(Rows from a screen grounding dataset)
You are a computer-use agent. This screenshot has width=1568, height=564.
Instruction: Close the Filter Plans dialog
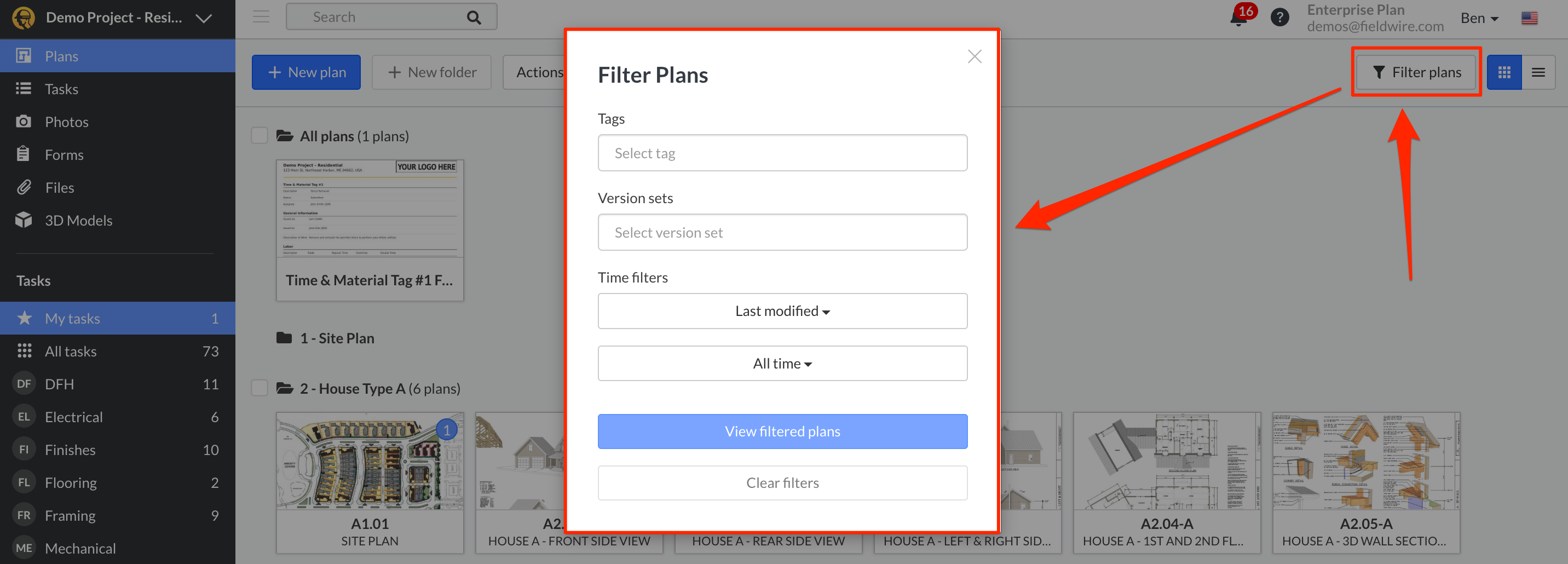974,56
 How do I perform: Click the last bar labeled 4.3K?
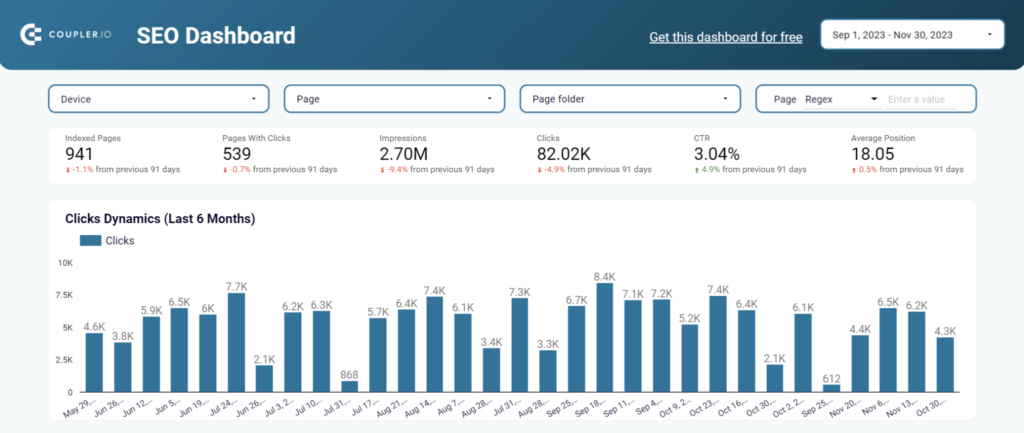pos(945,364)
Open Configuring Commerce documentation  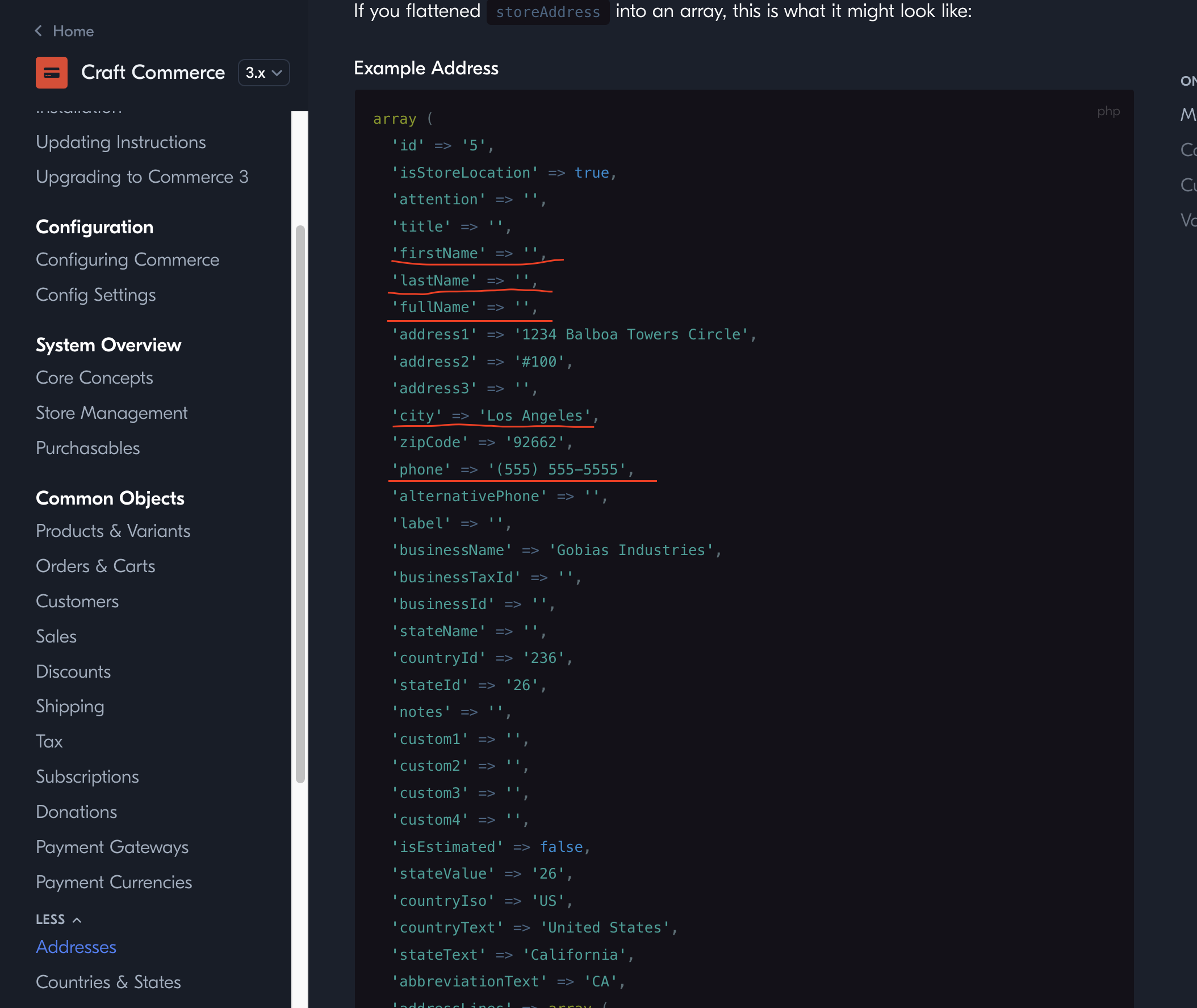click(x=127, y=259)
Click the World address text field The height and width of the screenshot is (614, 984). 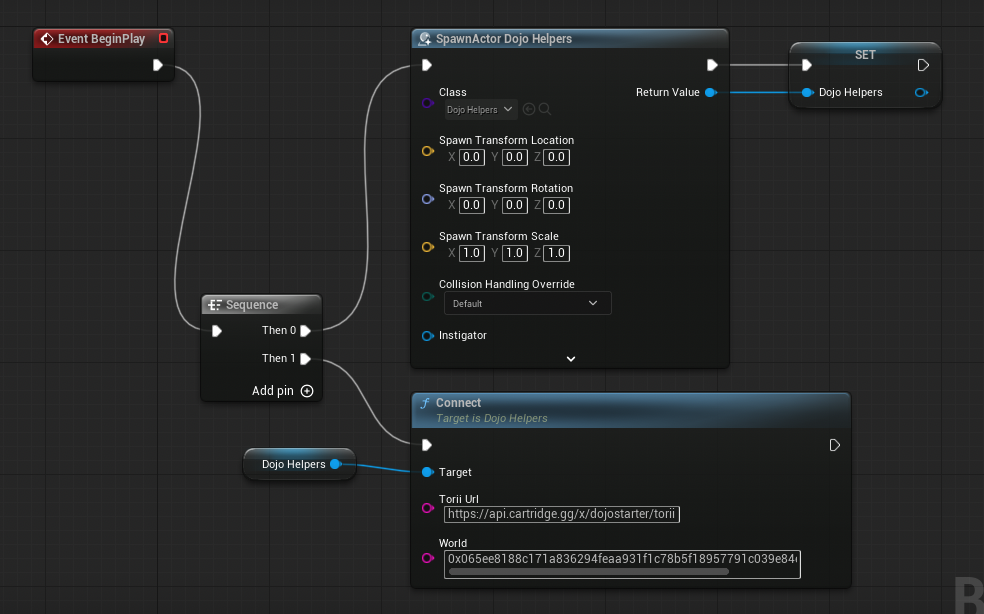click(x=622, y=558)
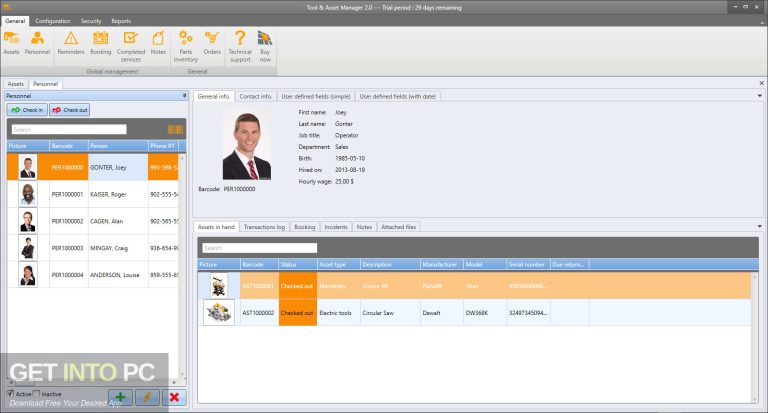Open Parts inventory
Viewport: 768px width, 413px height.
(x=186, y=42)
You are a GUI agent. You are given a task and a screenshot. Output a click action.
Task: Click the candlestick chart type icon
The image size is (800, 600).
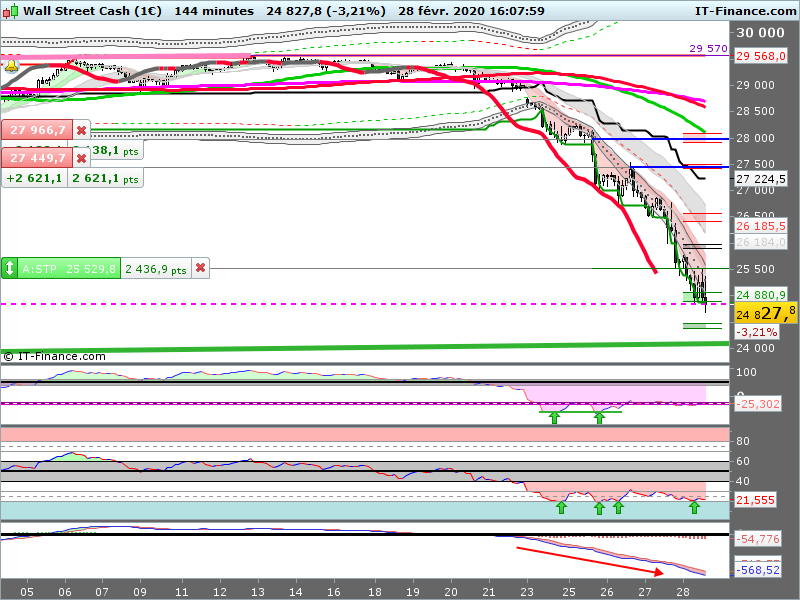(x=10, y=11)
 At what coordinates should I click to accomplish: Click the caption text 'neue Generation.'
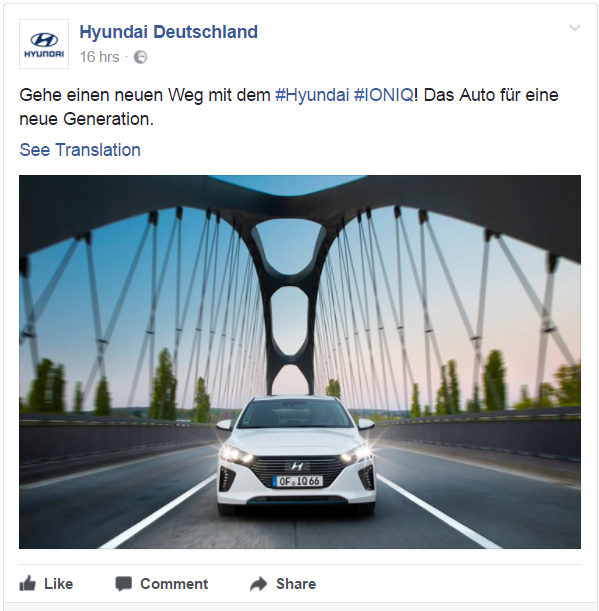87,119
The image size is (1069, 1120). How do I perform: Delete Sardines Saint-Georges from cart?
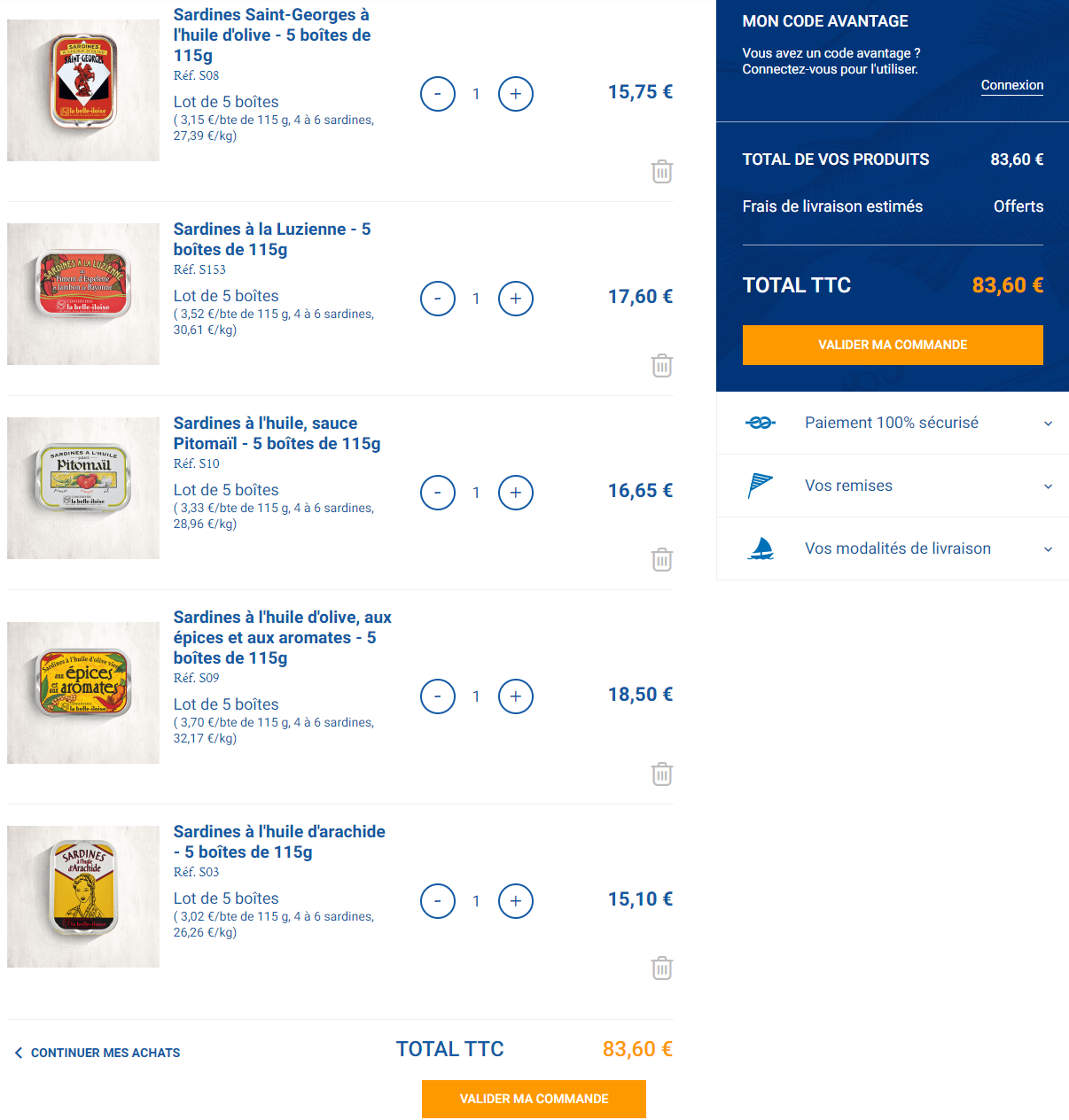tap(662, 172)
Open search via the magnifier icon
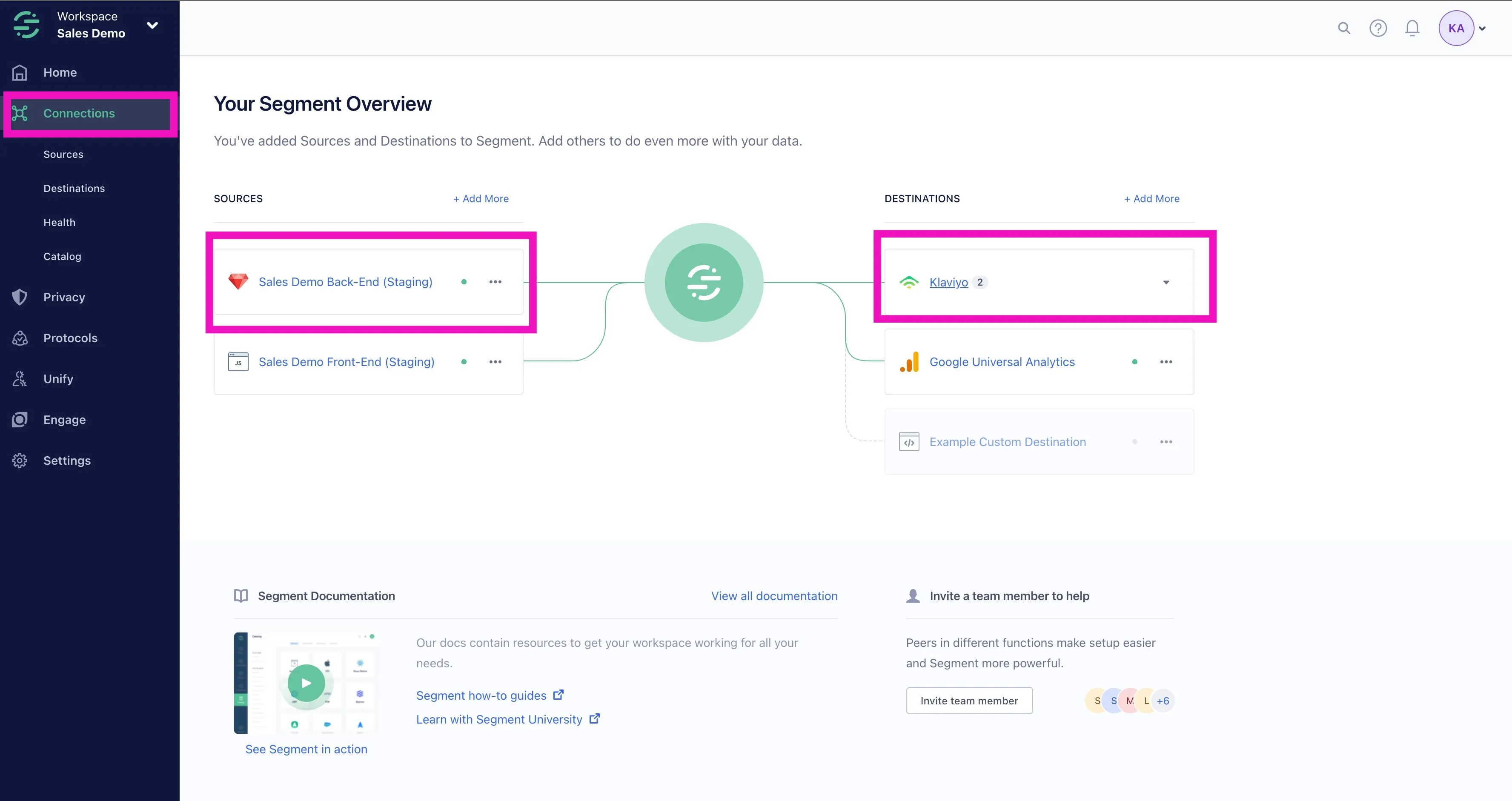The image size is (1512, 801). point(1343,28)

### Exercise instructions
Copy out everything from the line containing "At what coordinates" down to the last of the lines, leaving the pictures out of your answer.

### Reply to the task
 At what coordinates should I click to accomplish: Click the caption text 'neue Generation.'
87,119
The image size is (1069, 1120). How do I perform: Delete Sardines Saint-Georges from cart?
tap(662, 172)
Open search via the magnifier icon
The image size is (1512, 801). point(1343,28)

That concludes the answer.